Find the line with "Guide de Malte (106, 231)" in the entries below, then reproduce it and every line after it down to and including the line with "[Pénzügyi értékesítő/Postai ügyfélszolgálati", exactly.

Dataset entries
________

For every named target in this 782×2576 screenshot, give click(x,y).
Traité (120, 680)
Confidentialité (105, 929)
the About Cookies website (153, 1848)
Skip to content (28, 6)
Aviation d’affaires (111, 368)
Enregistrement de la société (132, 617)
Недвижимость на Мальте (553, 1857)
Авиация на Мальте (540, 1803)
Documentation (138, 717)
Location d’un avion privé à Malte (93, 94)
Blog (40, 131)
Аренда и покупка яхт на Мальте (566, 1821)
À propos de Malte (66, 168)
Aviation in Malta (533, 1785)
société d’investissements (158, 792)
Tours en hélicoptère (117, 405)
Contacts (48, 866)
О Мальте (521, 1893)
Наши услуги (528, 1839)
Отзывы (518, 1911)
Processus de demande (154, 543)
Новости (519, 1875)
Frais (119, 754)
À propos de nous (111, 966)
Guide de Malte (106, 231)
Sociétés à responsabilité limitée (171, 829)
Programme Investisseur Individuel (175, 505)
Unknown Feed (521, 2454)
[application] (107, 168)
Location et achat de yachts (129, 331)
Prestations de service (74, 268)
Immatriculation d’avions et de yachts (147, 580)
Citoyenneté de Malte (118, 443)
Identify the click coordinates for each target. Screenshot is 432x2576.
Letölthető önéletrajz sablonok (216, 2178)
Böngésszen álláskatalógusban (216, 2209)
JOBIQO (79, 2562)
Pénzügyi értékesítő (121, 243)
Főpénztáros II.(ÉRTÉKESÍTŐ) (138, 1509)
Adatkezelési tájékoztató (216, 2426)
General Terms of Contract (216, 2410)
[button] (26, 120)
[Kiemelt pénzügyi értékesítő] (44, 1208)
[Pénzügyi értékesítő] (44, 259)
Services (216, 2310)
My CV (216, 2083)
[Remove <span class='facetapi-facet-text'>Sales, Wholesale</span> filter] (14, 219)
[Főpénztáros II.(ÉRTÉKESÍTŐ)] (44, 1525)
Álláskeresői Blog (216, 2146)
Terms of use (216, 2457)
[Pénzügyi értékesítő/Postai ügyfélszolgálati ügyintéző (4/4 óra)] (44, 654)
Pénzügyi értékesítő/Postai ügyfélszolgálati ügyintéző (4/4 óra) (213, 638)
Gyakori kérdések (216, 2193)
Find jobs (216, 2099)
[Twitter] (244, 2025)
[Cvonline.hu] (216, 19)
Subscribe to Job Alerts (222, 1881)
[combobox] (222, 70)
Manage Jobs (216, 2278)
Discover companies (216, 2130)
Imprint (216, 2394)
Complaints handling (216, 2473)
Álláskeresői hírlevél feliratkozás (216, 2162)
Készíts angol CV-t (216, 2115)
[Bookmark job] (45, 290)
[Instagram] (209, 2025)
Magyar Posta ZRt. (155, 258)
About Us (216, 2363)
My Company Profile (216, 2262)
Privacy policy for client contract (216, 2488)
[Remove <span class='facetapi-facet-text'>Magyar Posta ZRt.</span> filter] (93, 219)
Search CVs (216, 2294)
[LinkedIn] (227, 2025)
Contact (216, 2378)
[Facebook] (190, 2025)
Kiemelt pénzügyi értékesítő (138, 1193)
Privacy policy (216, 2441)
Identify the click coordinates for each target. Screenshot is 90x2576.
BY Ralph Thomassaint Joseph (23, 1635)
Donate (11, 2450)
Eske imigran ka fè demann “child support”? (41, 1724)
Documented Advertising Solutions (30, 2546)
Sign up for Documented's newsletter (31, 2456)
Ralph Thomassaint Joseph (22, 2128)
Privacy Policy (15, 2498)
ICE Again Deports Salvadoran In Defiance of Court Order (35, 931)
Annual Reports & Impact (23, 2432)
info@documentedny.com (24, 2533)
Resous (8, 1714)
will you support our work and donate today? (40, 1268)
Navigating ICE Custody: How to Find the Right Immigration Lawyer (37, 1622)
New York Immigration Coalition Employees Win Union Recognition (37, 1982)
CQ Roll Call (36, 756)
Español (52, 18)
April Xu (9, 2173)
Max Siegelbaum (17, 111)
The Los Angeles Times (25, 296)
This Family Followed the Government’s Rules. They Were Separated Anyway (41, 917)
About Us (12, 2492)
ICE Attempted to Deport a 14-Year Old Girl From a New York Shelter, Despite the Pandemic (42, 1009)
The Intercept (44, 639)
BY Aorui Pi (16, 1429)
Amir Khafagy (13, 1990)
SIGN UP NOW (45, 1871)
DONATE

________

◆ **SOLUTION BELOW**
Guide de Malte (106, 231)
Sociétés à responsabilité limitée (171, 829)
Programme Investisseur Individuel (175, 505)
Unknown Feed (521, 2454)
[application] (107, 168)
Location et achat de yachts (129, 331)
Prestations de service (74, 268)
Immatriculation d’avions et de yachts (147, 580)
Citoyenneté de Malte (118, 443)
Identify the click coordinates for each target. Screenshot is 432x2576.
Letölthető önéletrajz sablonok (216, 2178)
Böngésszen álláskatalógusban (216, 2209)
JOBIQO (79, 2562)
Pénzügyi értékesítő (121, 243)
Főpénztáros II.(ÉRTÉKESÍTŐ) (138, 1509)
Adatkezelési tájékoztató (216, 2426)
General Terms of Contract (216, 2410)
[button] (26, 120)
[Kiemelt pénzügyi értékesítő] (44, 1208)
[Pénzügyi értékesítő] (44, 259)
Services (216, 2310)
My CV (216, 2083)
[Remove <span class='facetapi-facet-text'>Sales, Wholesale</span> filter] (14, 219)
[Főpénztáros II.(ÉRTÉKESÍTŐ)] (44, 1525)
Álláskeresői Blog (216, 2146)
Terms of use (216, 2457)
[Pénzügyi értékesítő/Postai ügyfélszolgálati ügyintéző (4/4 óra)] (44, 654)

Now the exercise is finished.